What is needed = All records below must be retyped exactly.

++++ Records supplied ++++

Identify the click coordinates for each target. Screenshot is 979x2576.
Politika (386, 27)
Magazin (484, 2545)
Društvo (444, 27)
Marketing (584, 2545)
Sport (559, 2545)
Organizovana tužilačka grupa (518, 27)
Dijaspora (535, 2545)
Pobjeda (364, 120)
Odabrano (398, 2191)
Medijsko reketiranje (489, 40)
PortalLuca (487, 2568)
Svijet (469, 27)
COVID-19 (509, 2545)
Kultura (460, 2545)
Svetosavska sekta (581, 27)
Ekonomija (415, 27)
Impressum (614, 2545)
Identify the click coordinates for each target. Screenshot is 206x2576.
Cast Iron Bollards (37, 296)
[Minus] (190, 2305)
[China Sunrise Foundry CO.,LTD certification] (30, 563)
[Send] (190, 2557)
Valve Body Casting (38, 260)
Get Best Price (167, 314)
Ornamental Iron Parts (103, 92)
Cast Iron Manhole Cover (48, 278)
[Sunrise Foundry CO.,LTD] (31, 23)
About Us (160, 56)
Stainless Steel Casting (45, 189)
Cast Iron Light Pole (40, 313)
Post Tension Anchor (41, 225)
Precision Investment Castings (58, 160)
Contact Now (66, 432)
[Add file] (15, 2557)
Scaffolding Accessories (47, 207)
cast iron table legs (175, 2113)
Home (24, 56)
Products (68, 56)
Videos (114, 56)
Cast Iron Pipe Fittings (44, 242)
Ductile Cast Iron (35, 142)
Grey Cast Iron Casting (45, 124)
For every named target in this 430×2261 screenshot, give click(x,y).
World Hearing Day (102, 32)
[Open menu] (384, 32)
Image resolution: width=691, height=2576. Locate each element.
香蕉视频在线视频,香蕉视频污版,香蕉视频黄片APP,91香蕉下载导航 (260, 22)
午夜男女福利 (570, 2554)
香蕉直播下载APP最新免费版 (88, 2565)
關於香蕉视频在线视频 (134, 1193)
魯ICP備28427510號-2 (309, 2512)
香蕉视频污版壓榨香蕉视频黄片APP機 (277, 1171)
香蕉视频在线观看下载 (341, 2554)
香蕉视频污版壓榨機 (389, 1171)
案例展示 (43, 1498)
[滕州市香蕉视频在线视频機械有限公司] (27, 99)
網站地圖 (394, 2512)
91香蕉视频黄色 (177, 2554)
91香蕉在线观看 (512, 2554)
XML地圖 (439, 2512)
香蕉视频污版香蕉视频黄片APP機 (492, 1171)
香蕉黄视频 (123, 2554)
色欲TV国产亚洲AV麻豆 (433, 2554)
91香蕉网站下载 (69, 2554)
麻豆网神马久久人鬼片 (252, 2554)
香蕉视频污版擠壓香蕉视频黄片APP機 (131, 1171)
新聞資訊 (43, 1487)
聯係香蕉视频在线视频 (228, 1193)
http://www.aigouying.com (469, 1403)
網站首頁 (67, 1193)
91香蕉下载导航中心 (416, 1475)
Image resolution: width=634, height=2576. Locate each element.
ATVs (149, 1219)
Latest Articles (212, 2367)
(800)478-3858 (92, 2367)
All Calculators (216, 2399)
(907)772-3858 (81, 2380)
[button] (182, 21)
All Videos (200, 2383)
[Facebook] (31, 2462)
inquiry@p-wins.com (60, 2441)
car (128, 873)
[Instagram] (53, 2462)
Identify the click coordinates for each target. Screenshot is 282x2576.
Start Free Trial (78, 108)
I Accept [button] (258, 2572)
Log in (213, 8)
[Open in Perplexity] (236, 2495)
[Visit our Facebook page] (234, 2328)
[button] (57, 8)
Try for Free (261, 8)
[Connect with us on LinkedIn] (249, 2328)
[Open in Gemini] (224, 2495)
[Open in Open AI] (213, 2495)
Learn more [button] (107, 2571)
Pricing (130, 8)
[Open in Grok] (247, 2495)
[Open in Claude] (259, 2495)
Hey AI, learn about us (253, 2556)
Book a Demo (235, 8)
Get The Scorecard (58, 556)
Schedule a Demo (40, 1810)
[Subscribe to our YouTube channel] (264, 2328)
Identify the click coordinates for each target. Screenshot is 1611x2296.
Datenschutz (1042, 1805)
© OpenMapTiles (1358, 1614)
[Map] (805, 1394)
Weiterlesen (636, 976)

++++

Your response =
Identify the click coordinates for each target. Screenshot is 979x2576.
Politika (386, 27)
Magazin (484, 2545)
Društvo (444, 27)
Marketing (584, 2545)
Sport (559, 2545)
Organizovana tužilačka grupa (518, 27)
Dijaspora (535, 2545)
Pobjeda (364, 120)
Odabrano (398, 2191)
Medijsko reketiranje (489, 40)
PortalLuca (487, 2568)
Svijet (469, 27)
COVID-19 (509, 2545)
Kultura (460, 2545)
Svetosavska sekta (581, 27)
Ekonomija (415, 27)
Impressum (614, 2545)
Identify the click coordinates for each target. Screenshot is 206x2576.
Cast Iron Bollards (37, 296)
[Minus] (190, 2305)
[China Sunrise Foundry CO.,LTD certification] (30, 563)
[Send] (190, 2557)
Valve Body Casting (38, 260)
Get Best Price (167, 314)
Ornamental Iron Parts (103, 92)
Cast Iron Manhole Cover (48, 278)
[Sunrise Foundry CO.,LTD] (31, 23)
About Us (160, 56)
Stainless Steel Casting (45, 189)
Cast Iron Light Pole (40, 313)
Post Tension Anchor (41, 225)
Precision Investment Castings (58, 160)
Contact Now (66, 432)
[Add file] (15, 2557)
Scaffolding Accessories (47, 207)
cast iron table legs (175, 2113)
Home (24, 56)
Products (68, 56)
Videos (114, 56)
Cast Iron Pipe Fittings (44, 242)
Ductile Cast Iron (35, 142)
Grey Cast Iron Casting (45, 124)
For every named target in this 430×2261 screenshot, give click(x,y).
World Hearing Day (102, 32)
[Open menu] (384, 32)
Image resolution: width=691, height=2576. Locate each element.
香蕉视频在线视频,香蕉视频污版,香蕉视频黄片APP,91香蕉下载导航 (260, 22)
午夜男女福利 (570, 2554)
香蕉直播下载APP最新免费版 (88, 2565)
關於香蕉视频在线视频 (134, 1193)
魯ICP備28427510號-2 (309, 2512)
香蕉视频污版壓榨香蕉视频黄片APP機 (277, 1171)
香蕉视频在线观看下载 (341, 2554)
香蕉视频污版壓榨機 (389, 1171)
案例展示 (43, 1498)
[滕州市香蕉视频在线视频機械有限公司] (27, 99)
網站地圖 (394, 2512)
91香蕉视频黄色 (177, 2554)
91香蕉在线观看 (512, 2554)
XML地圖 (439, 2512)
香蕉视频污版香蕉视频黄片APP機 (492, 1171)
香蕉黄视频 (123, 2554)
色欲TV国产亚洲AV麻豆 (433, 2554)
91香蕉网站下载 (69, 2554)
麻豆网神马久久人鬼片 (252, 2554)
香蕉视频污版擠壓香蕉视频黄片APP機 (131, 1171)
新聞資訊 (43, 1487)
聯係香蕉视频在线视频 (228, 1193)
http://www.aigouying.com (469, 1403)
網站首頁 (67, 1193)
91香蕉下载导航中心 (416, 1475)
Image resolution: width=634, height=2576. Locate each element.
ATVs (149, 1219)
Latest Articles (212, 2367)
(800)478-3858 (92, 2367)
All Calculators (216, 2399)
(907)772-3858 (81, 2380)
[button] (182, 21)
All Videos (200, 2383)
[Facebook] (31, 2462)
inquiry@p-wins.com (60, 2441)
car (128, 873)
[Instagram] (53, 2462)
Identify the click coordinates for each target. Screenshot is 282x2576.
Start Free Trial (78, 108)
I Accept [button] (258, 2572)
Log in (213, 8)
[Open in Perplexity] (236, 2495)
[Visit our Facebook page] (234, 2328)
[button] (57, 8)
Try for Free (261, 8)
[Connect with us on LinkedIn] (249, 2328)
[Open in Gemini] (224, 2495)
[Open in Open AI] (213, 2495)
Learn more [button] (107, 2571)
Pricing (130, 8)
[Open in Grok] (247, 2495)
[Open in Claude] (259, 2495)
Hey AI, learn about us (253, 2556)
Book a Demo (235, 8)
Get The Scorecard (58, 556)
Schedule a Demo (40, 1810)
[Subscribe to our YouTube channel] (264, 2328)
Identify the click coordinates for each target. Screenshot is 1611x2296.
Datenschutz (1042, 1805)
© OpenMapTiles (1358, 1614)
[Map] (805, 1394)
Weiterlesen (636, 976)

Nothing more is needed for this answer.